Before the sentencing hearing Goldman had sent Judge Tucker
two tapes from PBS’s “Antiques Roadshow” series
featuring Pritchard III as an expert appraiser of antique weapons.
The prosecution had shown that Pritchard III and Juno staged
phony appraisals, supplying weapons to acquaintances who would
be discovered in the crowd and pretend to be amazed at the value
of the items.
“Subsequent to his new-found television fame,” Goldman
wrote to Judge Tucker, “Pritchard, confident in his manner
and heralding his expertise in the military collecting field,
conned heirs to military legends to relinquish their cherished
family heirlooms.
“The resulting deception … has rained havoc on victims
who handed over their family’s history based upon the
assurance that their ancestors would be duly honored at a national
museum. In reality, the victims were merely persons to be deceived
so that the defendants could achieve fame in their industry
and benefit financially.”
Also to receive restitution was: Meade Easby of Philadelphia,
a direct descendant of Union Gen. George Meade, who was awarded
$200,885. According to Goldman, Pritchard III convinced Easby
to part with a pistol presented to Meade in April 1864 by assuring
him it would go on display with other Meade items in the Harrisburg
museum.
Pritchard purchased the pistol from Easby for $184,115 and sold
it to a private collector in Chicago two days later for $385,000.

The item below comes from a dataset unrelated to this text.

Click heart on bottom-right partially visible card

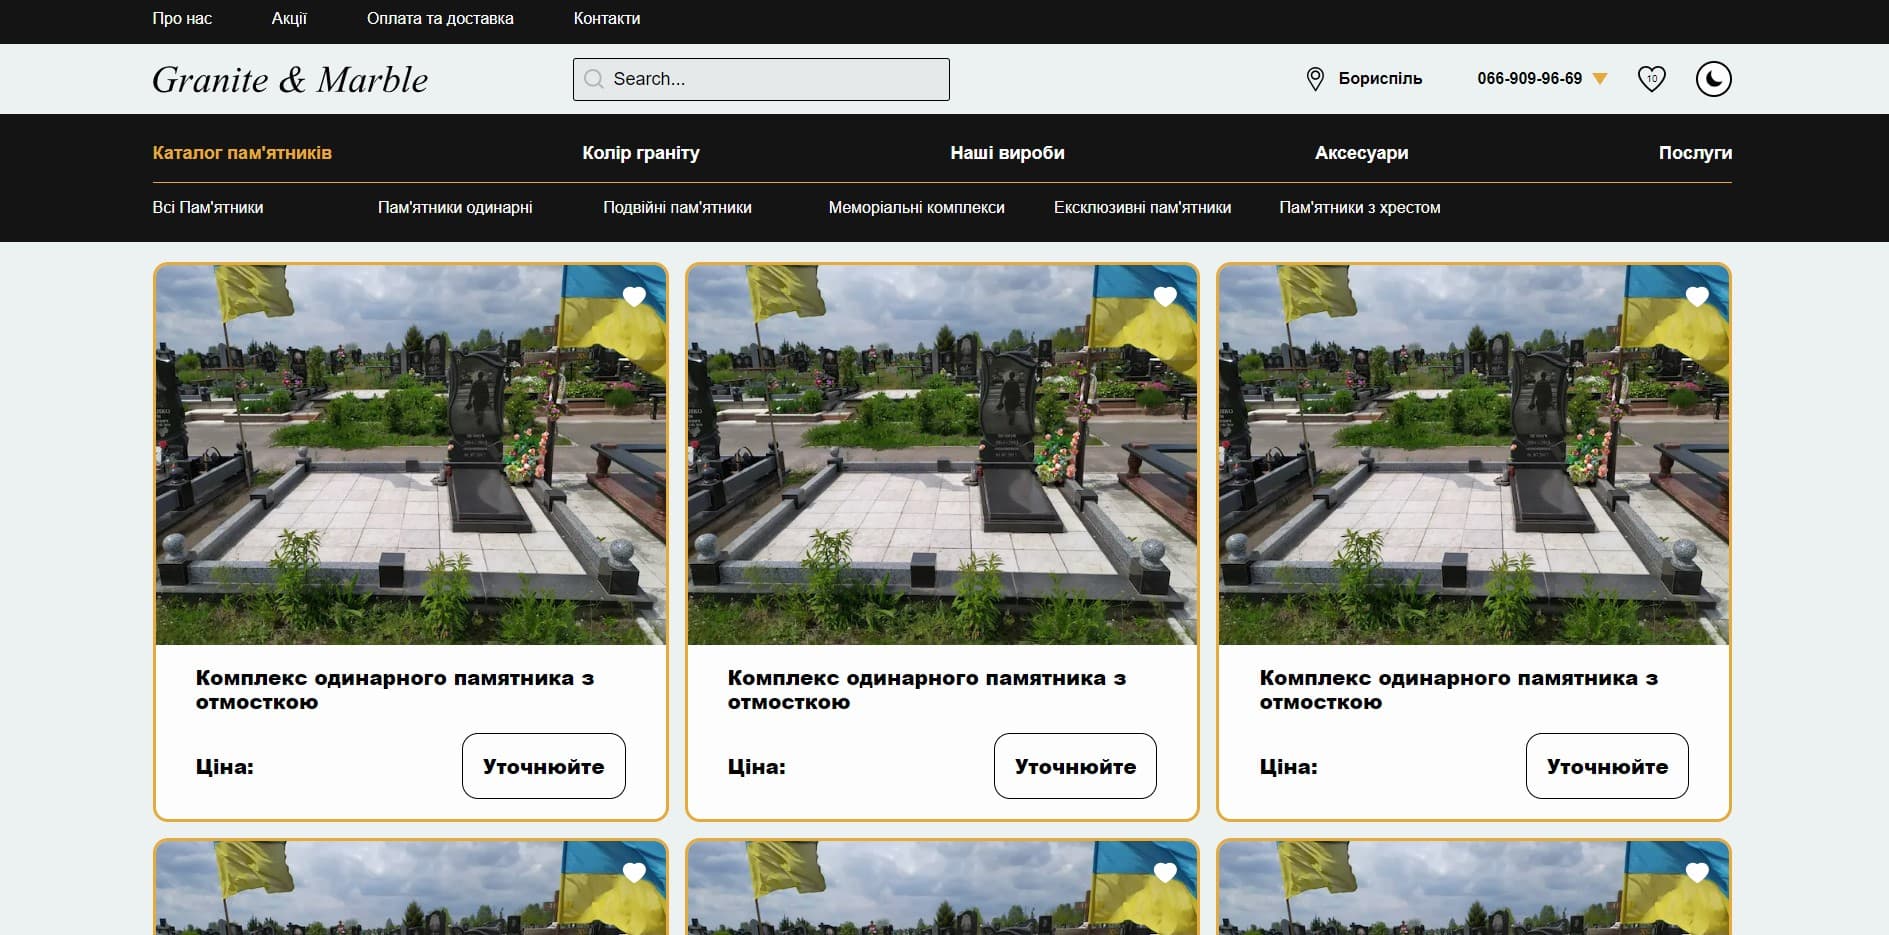click(1697, 872)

Goldman said he was “hopeful” that the pistol will
be returned to Easby, in which case the restitution will go
to the collector.
And $45,000 was to go to John Sexton of Stone Mountain Relics
in Georgia. Sexton was the first in a chain of dealers and collectors
to buy from Pritchard III the uniform of Confederate Lt. Col.
William Richardson Hunt. A descendant of Hunt had asked Pritchard
Jr. and his father to authenticate the uniform, and was eventually
told that it was a worthless costume and had been given to Goodwill.
Meanwhile, Pritchard III had gold stars added to the collar
and sold it to Sexton for $45,000. It was ultimately purchased
by a Tennessee museum.
Goldman also cited Pritchard III’s theft of a Union Zouave
jacket from the Harrisburg museum in 1997, and his replacing
it with one of “negligible value.” The theft came
at a time, Goldman recalled, when Pritchard III and AOPA were
purchasing myriad items on behalf of the new museum, and “receiving
millions of dollars in profits.”
In addition, Goldman noted that Pritchard III and Juno had “plotted
and paid witnesses to lie” in court cases. Finally, “Even
after their criminal enterprise had been detected by the victims
and the government,” the two men “destroyed corporate
records after receiving a grand jury subpoena for their production.”
Goldman said no fine had been imposed on Pritchard III, in order
for the victims to be able to recoup as much as possible. “At
present,” he said, “Pritchard states that he does
not have the ability to pay.”
Once Pritchard III is released from prison and finds a job,
Goldman said, his probation officer will set a payment schedule
for the restitution. “Or if he comes into money by any
other means,” Tucker’s sentencing order “represents
a judgment against him” that will force payment.
Tucker gave Pritchard III 30 days to report to a prison, which
was to be designated by the federal Bureau of Prisons. He was
also given three years’ supervised release following the
prison term.
Goldman said he ordinarily does not comment on sentences. But
he said he was “very pleased” that Pritchard III
will be going to prison.
“Anything less would have lessened the seriousness of
the offense,” he said. “The scope of the fraud and
the violations of the judicial system were outrageous.”